BEGIN Exercise data

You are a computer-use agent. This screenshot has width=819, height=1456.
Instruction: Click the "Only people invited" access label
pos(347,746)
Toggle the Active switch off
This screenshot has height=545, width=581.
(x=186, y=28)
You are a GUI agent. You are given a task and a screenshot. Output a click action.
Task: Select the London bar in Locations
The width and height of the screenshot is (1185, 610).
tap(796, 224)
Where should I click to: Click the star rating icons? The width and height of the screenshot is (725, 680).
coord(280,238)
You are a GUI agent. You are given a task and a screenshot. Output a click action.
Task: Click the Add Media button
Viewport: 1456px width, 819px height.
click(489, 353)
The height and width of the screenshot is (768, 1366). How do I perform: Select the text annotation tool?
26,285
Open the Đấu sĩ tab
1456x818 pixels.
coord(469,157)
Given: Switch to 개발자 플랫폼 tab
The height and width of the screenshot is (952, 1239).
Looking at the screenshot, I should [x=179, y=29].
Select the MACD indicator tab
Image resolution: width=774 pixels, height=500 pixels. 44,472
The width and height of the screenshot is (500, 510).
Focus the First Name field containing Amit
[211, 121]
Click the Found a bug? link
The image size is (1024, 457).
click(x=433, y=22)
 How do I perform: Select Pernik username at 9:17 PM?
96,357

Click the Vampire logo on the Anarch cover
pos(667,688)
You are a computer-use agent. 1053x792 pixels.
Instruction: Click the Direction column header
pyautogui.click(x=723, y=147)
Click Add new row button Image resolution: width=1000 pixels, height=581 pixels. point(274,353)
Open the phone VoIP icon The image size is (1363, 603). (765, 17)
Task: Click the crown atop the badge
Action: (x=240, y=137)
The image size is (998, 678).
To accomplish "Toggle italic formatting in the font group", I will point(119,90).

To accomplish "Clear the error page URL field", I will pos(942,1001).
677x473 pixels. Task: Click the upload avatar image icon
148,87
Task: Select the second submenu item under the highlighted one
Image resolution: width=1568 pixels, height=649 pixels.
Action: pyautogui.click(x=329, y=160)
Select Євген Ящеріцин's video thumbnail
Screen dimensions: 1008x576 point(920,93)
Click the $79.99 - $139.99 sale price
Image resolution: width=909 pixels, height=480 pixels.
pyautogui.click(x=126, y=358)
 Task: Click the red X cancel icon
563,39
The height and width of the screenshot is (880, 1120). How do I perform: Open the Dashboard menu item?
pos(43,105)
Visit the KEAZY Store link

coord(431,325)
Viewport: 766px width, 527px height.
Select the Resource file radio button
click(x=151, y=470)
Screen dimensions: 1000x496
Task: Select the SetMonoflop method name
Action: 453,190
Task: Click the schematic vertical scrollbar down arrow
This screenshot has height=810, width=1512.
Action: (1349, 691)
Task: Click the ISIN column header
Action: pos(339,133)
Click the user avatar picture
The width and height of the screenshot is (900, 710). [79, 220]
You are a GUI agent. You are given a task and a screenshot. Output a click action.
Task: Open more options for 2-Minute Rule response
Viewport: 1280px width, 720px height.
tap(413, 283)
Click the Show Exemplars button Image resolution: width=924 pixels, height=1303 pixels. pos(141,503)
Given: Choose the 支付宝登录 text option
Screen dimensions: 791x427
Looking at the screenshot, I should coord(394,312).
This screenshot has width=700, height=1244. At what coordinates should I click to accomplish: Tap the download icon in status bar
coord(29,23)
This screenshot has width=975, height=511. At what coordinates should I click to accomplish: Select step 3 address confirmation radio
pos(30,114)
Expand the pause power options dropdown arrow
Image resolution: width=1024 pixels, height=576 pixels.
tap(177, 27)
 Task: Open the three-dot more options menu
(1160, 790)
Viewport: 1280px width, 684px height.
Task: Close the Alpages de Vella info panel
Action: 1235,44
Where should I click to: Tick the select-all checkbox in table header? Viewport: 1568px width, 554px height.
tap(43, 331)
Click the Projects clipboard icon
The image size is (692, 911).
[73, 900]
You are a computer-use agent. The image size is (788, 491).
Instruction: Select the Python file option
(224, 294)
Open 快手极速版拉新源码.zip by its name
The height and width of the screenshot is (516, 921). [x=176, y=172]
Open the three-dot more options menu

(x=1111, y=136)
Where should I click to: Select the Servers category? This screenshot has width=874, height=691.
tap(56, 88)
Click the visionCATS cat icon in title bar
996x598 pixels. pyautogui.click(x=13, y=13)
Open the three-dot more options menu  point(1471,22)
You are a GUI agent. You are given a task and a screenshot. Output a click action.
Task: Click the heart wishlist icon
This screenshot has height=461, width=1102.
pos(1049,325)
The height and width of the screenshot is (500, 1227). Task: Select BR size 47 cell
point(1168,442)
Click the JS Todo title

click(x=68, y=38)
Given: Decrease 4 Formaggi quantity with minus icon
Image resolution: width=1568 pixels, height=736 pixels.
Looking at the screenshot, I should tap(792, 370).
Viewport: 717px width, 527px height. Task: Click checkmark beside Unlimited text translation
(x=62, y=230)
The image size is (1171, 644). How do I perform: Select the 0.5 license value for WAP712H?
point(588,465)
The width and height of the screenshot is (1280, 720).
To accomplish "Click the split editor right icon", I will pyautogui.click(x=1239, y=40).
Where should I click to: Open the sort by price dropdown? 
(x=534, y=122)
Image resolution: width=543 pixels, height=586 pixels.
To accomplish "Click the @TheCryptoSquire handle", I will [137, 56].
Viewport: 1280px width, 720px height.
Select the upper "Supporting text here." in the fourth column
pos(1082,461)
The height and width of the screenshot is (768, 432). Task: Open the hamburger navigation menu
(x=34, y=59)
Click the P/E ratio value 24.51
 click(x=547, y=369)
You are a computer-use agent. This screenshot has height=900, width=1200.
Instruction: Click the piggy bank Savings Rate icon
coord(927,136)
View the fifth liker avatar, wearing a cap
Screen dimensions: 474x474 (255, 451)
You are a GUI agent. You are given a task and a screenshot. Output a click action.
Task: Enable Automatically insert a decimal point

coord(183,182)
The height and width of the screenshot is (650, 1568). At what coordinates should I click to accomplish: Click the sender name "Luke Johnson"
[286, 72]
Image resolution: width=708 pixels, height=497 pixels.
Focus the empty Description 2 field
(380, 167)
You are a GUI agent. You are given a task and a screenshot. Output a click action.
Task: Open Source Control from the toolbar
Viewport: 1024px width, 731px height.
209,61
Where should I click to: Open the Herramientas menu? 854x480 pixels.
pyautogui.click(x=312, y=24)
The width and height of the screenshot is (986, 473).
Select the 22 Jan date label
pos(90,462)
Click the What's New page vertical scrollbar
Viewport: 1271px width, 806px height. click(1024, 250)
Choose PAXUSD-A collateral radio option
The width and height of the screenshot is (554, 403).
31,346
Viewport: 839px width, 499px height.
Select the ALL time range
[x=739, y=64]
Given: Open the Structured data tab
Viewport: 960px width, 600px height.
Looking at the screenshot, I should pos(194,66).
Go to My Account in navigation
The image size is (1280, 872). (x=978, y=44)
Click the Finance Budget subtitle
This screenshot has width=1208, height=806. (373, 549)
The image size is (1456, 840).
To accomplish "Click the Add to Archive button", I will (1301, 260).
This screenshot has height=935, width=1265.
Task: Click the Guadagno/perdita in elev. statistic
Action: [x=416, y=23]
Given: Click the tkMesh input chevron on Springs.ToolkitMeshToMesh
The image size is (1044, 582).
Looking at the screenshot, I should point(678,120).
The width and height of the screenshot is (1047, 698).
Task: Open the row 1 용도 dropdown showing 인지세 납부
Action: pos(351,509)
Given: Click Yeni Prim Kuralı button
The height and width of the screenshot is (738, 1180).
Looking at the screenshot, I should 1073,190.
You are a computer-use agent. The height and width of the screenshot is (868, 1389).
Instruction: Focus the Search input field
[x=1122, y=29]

END Exercise data

Required work>
Which lines of the material above hold the string "computer"? Pull them out.

Output>
You are a computer-use agent. This screenshot has width=819, height=1456.
You are a computer-use agent. 1053x792 pixels.
You are a computer-use agent. The image size is (788, 491).
You are a computer-use agent. This screenshot has height=900, width=1200.
You are a computer-use agent. The height and width of the screenshot is (868, 1389).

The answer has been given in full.